Peter O'Reilly

Personal information
- Irish name: Peadar Ó Raghallaigh
- Sport: Gaelic football
- Born: 1916 Dublin, Ireland
- Died: April 1994 (aged 77) Dublin, Ireland

Club
- Years: Club
- St Mary's

Club titles
- Dublin titles: 0

Inter-county
- Years: County
- 1941-1945: Dublin

Inter-county titles
- Leinster titles: 2
- All-Irelands: 1

= Peter O'Reilly (Gaelic footballer) =

Irish Gaelic football player (1916–1994)

Peter O'Reilly (1916 - April 1994) was an Irish Gaelic football manager, coach and player. His championship career at senior level with the Dublin county team lasted for several seasons throughout the 1940s. His older brother Joe O'Reilly was an Irish international soccer player in the 1930s.

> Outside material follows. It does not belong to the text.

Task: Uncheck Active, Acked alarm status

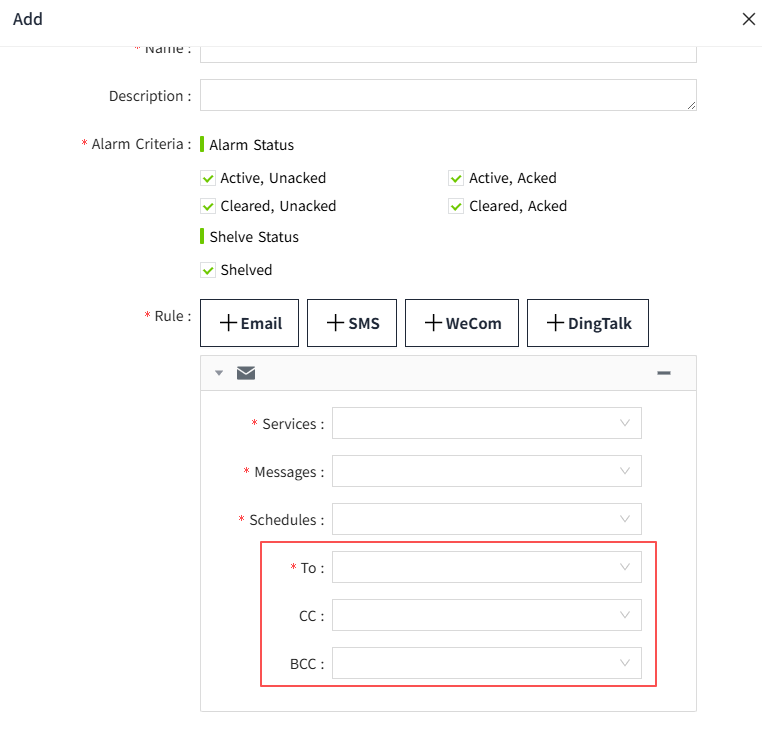Action: [457, 178]
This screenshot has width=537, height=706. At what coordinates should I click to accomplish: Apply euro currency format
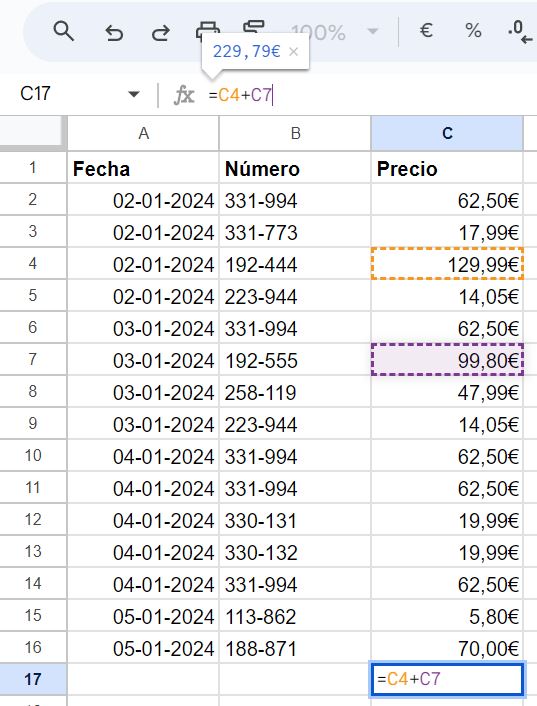tap(426, 31)
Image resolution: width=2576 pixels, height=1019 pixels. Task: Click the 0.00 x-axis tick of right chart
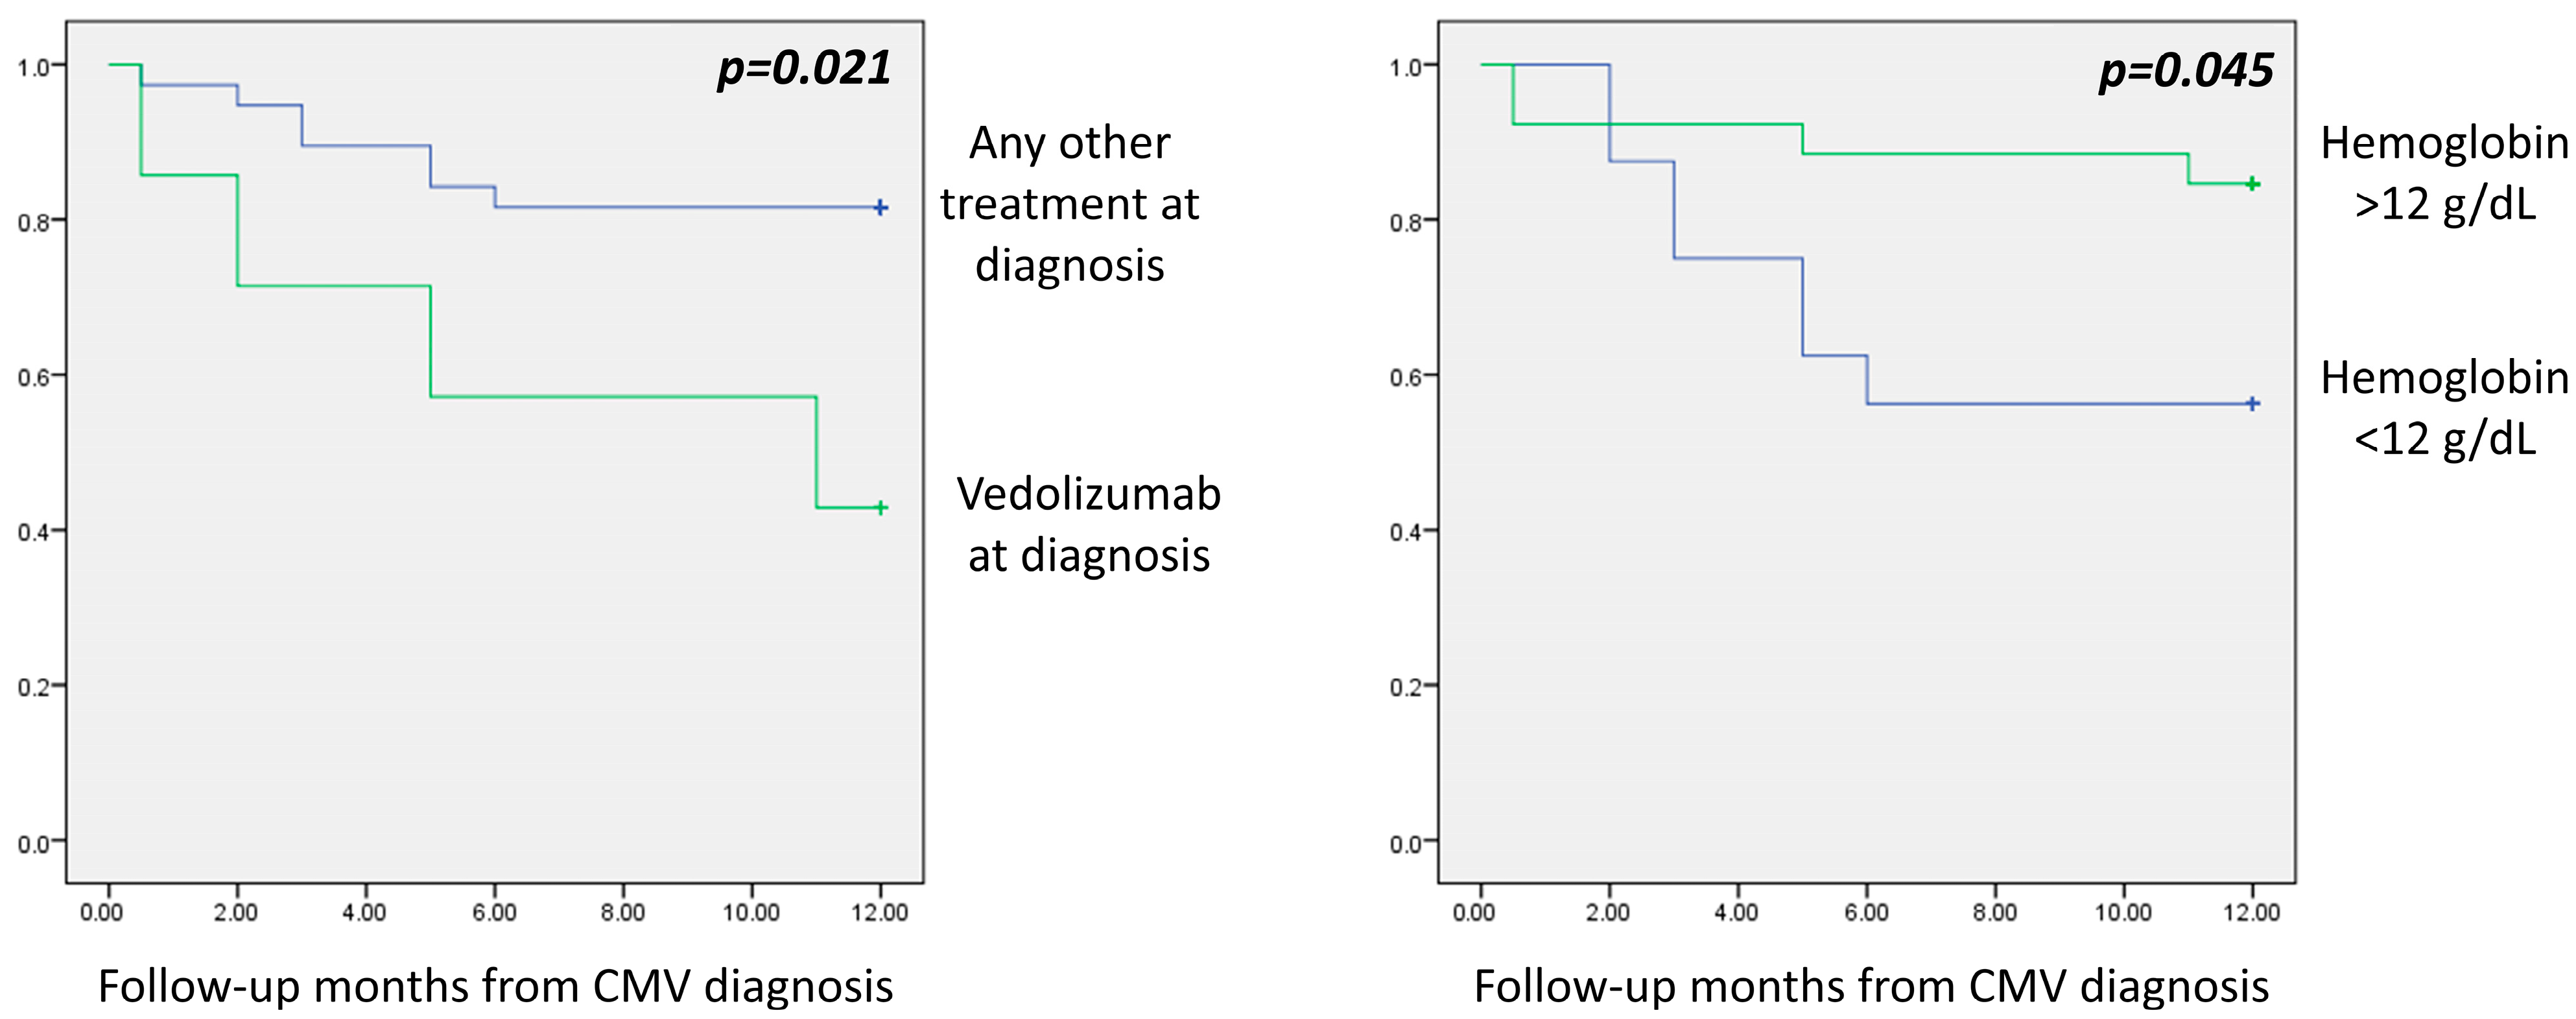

O'Reilly first came to prominence on the inter-county scene as a member of the Dublin senior team in 1941 when he won his first Leinster medal. He won a second Leinster medal in 1942 before later claiming an All-Ireland medal following a defeat of Galway.

As a member of the Leinster inter-provincial team on several occasions, O'Reilly won back-to-back Railway Cup medals in 1944 and 1945.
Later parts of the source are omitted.